**ENTRIES SHOWN**
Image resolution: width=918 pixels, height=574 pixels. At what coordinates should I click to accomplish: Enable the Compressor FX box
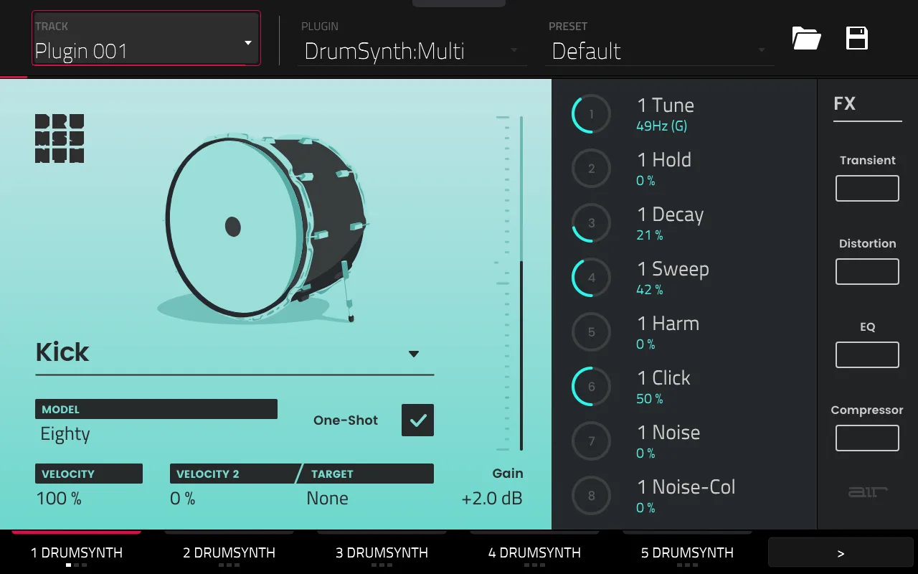pyautogui.click(x=867, y=438)
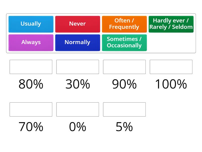The height and width of the screenshot is (152, 202).
Task: Select the Often / Frequently tile
Action: pyautogui.click(x=124, y=24)
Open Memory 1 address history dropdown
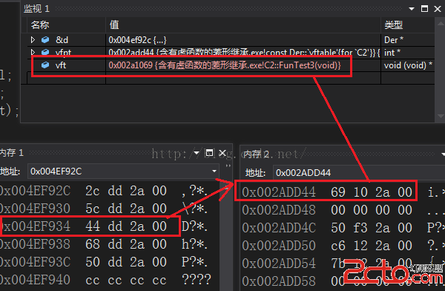Image resolution: width=445 pixels, height=291 pixels. (x=214, y=171)
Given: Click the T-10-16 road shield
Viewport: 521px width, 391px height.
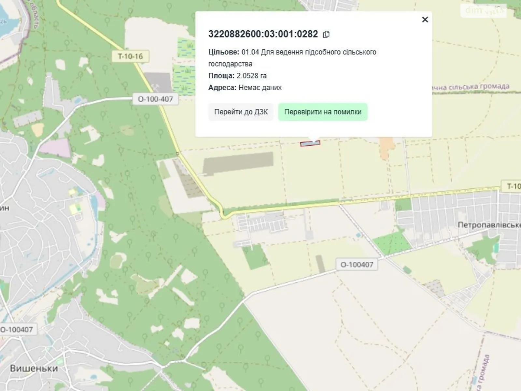Looking at the screenshot, I should coord(130,56).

**WHAT THE TASK ASKS**
Please copy out every item above word for word, leaving out the pictures.

**THE RESPONSE**
Image resolution: width=918 pixels, height=574 pixels. At what coordinates should I click to accomplish: Enable the Compressor FX box
pyautogui.click(x=867, y=438)
The height and width of the screenshot is (152, 202).
Task: Select the Often / Frequently tile
Action: pyautogui.click(x=124, y=24)
Open Memory 1 address history dropdown
Image resolution: width=445 pixels, height=291 pixels. (x=214, y=171)
Given: Click the T-10-16 road shield
Viewport: 521px width, 391px height.
Looking at the screenshot, I should coord(130,56).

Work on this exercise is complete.